同じように、「川崎紫山」も実在し、『西南戦史』は代表作らしい。
「滑稽堂の秋山武右衛門」も実在した浮世絵の版元だ。
京極先生の変わらぬ博学多才ぶり。
私自身、知らぬことが多いが故に、調べながら読み進めることになる。
思わずにんまりしてしまう。
こういうのがまた楽しいのだ。
この後も、知られた名の者が続々と登場する。
それも現実の歴史上の背景を背負って登場するものだから、真実味が増し、あっという間に現実と虚構が入り交じる世界観に入り込んでしまうこととなる。
さて、いよいよ高遠が弔堂へ足を向ける。
やっと弔堂に足を踏み入れると、窓が無く、一定の間隔で幾つもの蝋燭が燈されている。
煤の色も透けているし、燈火もしっかりしており、高遠は、上等の和蝋燭だろうと思う。
そうなんですよね、和蝋燭って炎の柱が大きいのだ。
良い和蝋燭って煤も出にくくて、
芯の根元に溶けた蝋が綺麗に溜まって、
その熱い蒸気と周りの酸素を取り込んで、大きく凛とした炎がすっくと立ち上がる。
弔堂のその明かりが万燈会染みていると本文にはあったが、私の頭の中には、万燈会というより落語の死神のラストシーンのような映像が浮かんだ。

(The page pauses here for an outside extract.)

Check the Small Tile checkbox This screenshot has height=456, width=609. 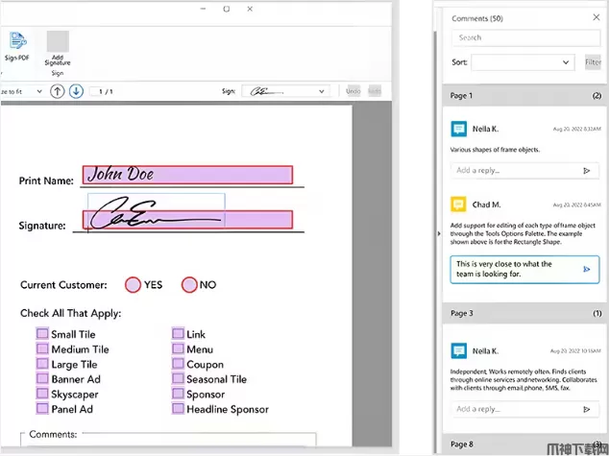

高遠も僅かな間だが、この燈火が遠くまでずっと続いているかのような錯覚にとらわれる。
すでに京極ワールドに落ちていたが、燈火の中を歩む高遠と共に、私もじわりじわりと、その世界の奥へと歩みを進める。
積み上がる本に平衡感覚を失って、見上げたままグラリと体が揺らぎそうだ。
こういうところ、本当に京極先生は上手い。
と、焦らしに焦らしてここでやっと、やっと、店主が登場する。
店主に「撓」(しおる)と呼ばれた小童の名前の響きが綺麗だと思ったのと、全く読めない漢字だったため調べたら、「みだす/みだれる/たわめる/たわむ」という意味を持つ漢字だった。
そこでやっと「不撓不屈」の「撓」であることに気付く。
この後直ぐに弔堂には物語の1人目の客人、浮世絵師の月岡芳年が訪れるのだが、
その前の店主と高遠のやり取りの、店主の言葉に、早くも私はやられてしまった。
「本は内容に価値があるのではございません。読むと云う行いに因って、読む人の中に何かが立ち上がる。ーそちらの方に価値があるのでございます」
「立ち上がる現世(うつしよ)は、真実の現世ではございません。その人だけの現世でございますよ。だから人は、自分だけのもう一つの世界をば、懐に入れたくなる」
「読んで、何かを感得したとしても、もっと上があるやもしれぬ、次はもっと素晴らしいかもしれぬと思ってしまう。これぞその一冊と決め兼ねて、また次を探す。ですから本は、集まるものではなく集まってしまうものなのでございましょうな」
本自体の価値もあると思うけれど、極論なのだろうけれど、胸を掴まれてしまった。
そして訪れた絵師月岡芳年も、きっと手渡された書物に「これぞ己が為の一冊」と確信し、納得し、癒され、救われ、最後の時を過ごすに違いない。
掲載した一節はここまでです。